**What is required:**
Please give back, word for word, only the lines starting at the one containing "Close the 化妆品原料备案信息" and ending at the one containing "Task: Expand the" within the material below.

**Extracted entries:**
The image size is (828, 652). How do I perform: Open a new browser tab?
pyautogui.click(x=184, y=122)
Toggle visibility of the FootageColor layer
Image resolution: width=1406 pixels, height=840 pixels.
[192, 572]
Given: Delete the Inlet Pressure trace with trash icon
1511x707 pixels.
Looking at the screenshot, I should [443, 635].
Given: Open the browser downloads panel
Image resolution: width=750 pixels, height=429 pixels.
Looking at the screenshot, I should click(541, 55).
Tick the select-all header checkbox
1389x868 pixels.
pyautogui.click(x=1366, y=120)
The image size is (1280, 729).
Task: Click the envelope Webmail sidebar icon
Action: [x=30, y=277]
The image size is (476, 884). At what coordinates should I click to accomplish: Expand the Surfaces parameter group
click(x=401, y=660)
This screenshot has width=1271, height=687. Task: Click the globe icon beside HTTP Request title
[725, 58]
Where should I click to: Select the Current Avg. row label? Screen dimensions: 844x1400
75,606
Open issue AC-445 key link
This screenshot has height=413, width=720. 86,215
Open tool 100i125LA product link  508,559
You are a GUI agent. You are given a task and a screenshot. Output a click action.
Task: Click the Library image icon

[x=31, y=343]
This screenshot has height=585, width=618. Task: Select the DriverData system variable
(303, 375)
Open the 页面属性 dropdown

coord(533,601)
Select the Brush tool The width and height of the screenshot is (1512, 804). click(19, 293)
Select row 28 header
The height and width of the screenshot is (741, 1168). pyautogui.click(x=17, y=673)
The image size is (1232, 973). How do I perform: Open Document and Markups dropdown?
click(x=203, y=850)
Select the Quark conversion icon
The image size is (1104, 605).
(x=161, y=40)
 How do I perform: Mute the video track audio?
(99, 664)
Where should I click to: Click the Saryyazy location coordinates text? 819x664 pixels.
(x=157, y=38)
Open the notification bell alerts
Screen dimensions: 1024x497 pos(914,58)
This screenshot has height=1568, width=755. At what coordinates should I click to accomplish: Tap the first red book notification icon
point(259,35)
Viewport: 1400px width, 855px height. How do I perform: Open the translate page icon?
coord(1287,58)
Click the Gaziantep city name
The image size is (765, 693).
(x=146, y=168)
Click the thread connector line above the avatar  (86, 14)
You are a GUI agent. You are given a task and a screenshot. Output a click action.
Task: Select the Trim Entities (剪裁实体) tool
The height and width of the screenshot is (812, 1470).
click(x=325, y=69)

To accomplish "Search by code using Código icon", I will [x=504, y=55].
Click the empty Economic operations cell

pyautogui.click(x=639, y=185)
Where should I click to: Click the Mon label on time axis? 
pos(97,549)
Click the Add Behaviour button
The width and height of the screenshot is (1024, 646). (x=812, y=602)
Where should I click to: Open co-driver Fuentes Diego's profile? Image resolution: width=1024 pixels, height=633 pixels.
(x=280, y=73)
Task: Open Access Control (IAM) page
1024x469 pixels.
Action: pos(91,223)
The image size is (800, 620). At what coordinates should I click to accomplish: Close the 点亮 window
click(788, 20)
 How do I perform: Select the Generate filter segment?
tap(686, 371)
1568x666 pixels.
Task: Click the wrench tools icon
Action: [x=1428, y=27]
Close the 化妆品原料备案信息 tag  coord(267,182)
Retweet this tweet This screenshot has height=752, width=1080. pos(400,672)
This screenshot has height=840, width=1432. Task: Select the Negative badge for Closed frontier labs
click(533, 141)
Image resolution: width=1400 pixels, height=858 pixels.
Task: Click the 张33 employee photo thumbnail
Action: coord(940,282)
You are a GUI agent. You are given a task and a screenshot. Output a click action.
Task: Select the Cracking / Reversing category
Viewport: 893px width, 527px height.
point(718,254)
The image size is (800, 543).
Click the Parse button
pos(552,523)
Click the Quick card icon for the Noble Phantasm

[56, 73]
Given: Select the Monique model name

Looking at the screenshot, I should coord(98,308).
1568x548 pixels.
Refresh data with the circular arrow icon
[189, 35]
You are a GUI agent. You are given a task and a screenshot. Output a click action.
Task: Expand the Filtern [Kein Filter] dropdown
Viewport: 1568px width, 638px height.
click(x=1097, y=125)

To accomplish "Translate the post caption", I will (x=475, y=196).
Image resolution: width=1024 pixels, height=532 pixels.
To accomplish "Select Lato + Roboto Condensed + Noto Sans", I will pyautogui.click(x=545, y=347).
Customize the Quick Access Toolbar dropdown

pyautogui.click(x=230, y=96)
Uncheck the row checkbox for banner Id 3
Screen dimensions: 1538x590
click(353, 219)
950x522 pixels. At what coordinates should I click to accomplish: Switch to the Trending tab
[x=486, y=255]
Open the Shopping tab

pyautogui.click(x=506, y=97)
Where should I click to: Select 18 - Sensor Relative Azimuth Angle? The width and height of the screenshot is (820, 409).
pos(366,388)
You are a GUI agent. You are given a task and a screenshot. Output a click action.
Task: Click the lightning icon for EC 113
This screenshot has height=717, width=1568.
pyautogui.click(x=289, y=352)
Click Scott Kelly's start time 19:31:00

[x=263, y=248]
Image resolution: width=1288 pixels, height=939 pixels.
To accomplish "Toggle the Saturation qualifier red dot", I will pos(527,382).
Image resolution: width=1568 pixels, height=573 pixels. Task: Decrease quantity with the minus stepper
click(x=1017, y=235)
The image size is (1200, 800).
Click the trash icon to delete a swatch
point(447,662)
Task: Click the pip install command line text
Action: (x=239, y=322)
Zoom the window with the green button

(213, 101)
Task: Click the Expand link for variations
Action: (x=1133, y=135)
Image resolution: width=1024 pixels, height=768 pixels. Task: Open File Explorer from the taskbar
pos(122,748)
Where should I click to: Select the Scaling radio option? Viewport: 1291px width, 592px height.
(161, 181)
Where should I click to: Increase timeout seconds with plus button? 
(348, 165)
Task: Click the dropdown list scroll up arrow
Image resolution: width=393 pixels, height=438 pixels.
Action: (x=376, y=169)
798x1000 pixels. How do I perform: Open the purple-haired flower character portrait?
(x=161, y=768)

**Response area:**
Close the 化妆品原料备案信息 tag  coord(267,182)
Retweet this tweet This screenshot has height=752, width=1080. pos(400,672)
This screenshot has height=840, width=1432. Task: Select the Negative badge for Closed frontier labs
click(533, 141)
Image resolution: width=1400 pixels, height=858 pixels.
Task: Click the 张33 employee photo thumbnail
Action: coord(940,282)
You are a GUI agent. You are given a task and a screenshot. Output a click action.
Task: Select the Cracking / Reversing category
Viewport: 893px width, 527px height.
point(718,254)
The image size is (800, 543).
Click the Parse button
pos(552,523)
Click the Quick card icon for the Noble Phantasm

[56, 73]
Given: Select the Monique model name

Looking at the screenshot, I should coord(98,308).
1568x548 pixels.
Refresh data with the circular arrow icon
[189, 35]
You are a GUI agent. You are given a task and a screenshot. Output a click action.
Task: Expand the Filtern [Kein Filter] dropdown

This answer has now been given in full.